There was no news of Henri, but once the King's equerry, going by, had

stopped to see her and had told her the story.

"He was ill, undoubtedly," he said. "Even when he went to London he was

ill, and not responsible. The King understands that. He was a brave

boy, mademoiselle."

But the last element of hope seemed to go with that verification of his

illness. He was delirious, and he had gone in that condition into the

filthy chill waters of the inundation. Well and sane there had been a

chance, but plunging wild-eyed and reckless, into that hell across,

there was none.

She did her best in the evenings to be cheerful, to take the place, in

her small and serious fashion, of Henri's old gayety. But the soldiers

whispered among themselves that mademoiselle was in grief, as they were,

for the blithe young soldier who was gone.

What hope Sara Lee had had died almost entirely early in December. On

the evening of a day when a steady rain had turned the roads into slimy

pitfalls, and the ditches to canals, there came, brought by a Belgian

corporal, the man who swore that Henri had passed him in his trench

while the others slept, had shoved him aside, which was unlike his usual

courtesy, and had climbed out over the top.

To Sara Lee this Hutin told his story. A short man with a red beard and

a kindly smile that revealed teeth almost destroyed from neglect, he was

at first diffident in the extreme.

"It was the captain, mademoiselle," he asserted. "I knnw hm well. He

has often gone on his errands from near my post. I am "- he smiled -" I

am usually in the front line,"

"What did he do?"

"He had no cap, mademoiselle. I thought that was odd, And as you know

- he does not near his own uniform on such occasions.
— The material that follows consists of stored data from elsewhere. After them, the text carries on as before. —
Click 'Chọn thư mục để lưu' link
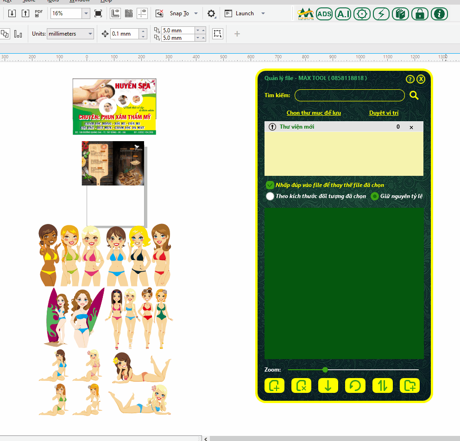 (314, 113)
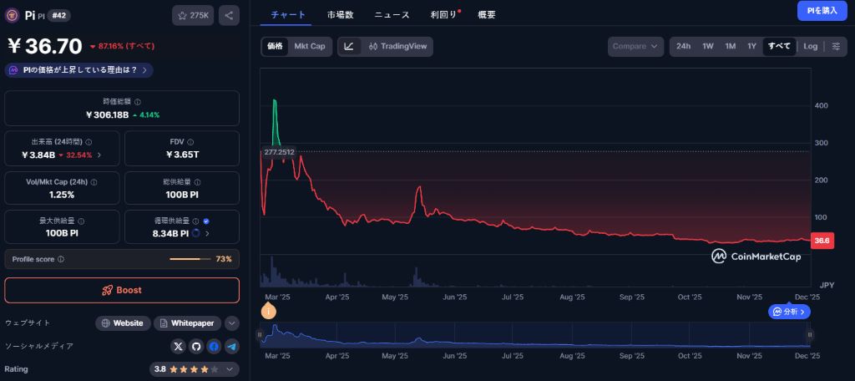Click the share icon button
The width and height of the screenshot is (855, 381).
tap(229, 15)
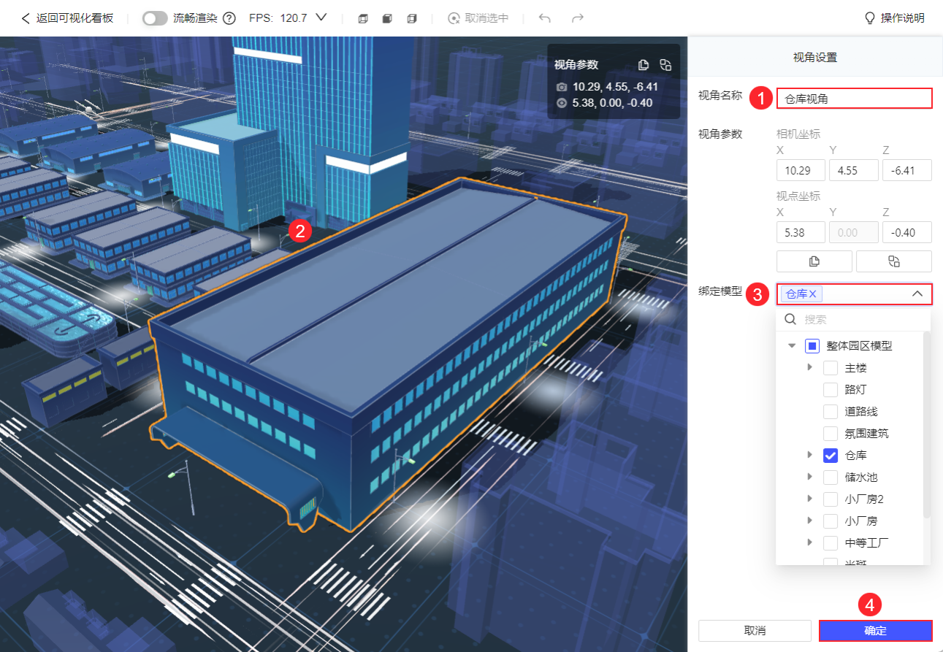Viewport: 943px width, 652px height.
Task: Expand the 主楼 tree node
Action: (x=809, y=367)
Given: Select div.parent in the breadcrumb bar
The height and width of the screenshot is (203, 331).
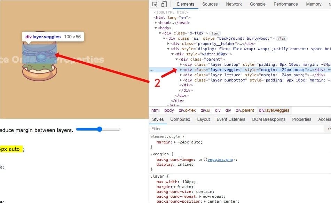Looking at the screenshot, I should [x=245, y=110].
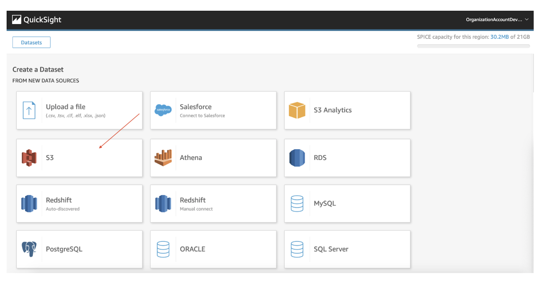The image size is (546, 284).
Task: Click the blue RDS database icon
Action: click(x=297, y=158)
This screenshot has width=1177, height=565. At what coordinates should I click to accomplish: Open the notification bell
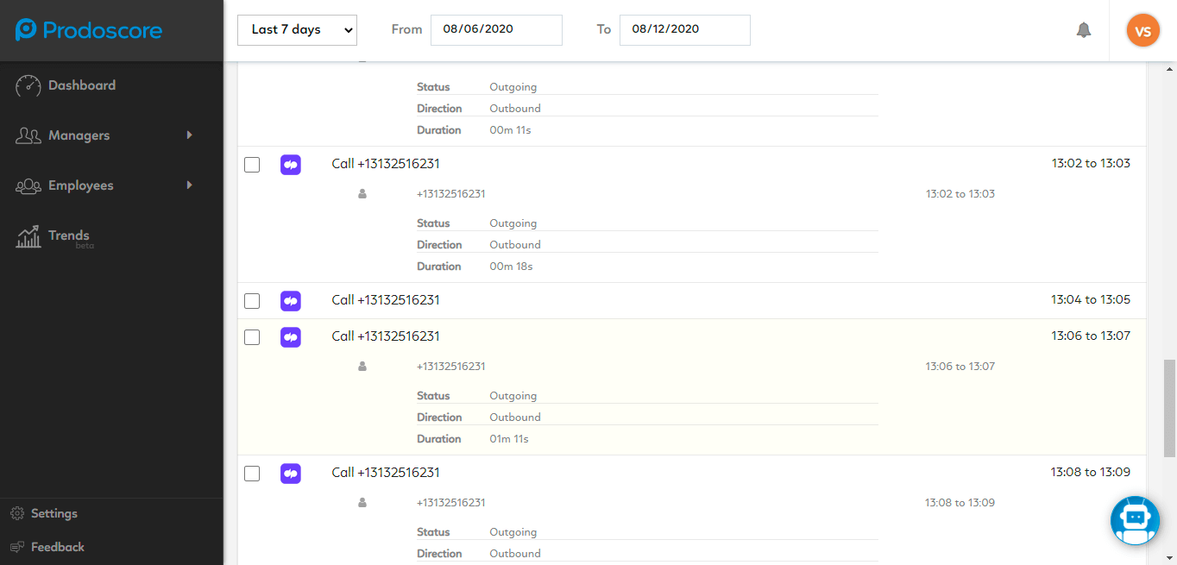[x=1084, y=29]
But he wore his

own uniform, so that at first I did not know what he intended."

"Later on," she asked, "you - did you hear anything?"

"The usual sniping, mademoiselle. Nothing more,"

"He went through the inundation?"

"How else could he go? Through the wire first, at the barrier, where

there is an opening, if one knows the way, I aw him beyond it, by the

light of a fusee. There is a road there, or what was once a road. He

stood there. Then the lights went out."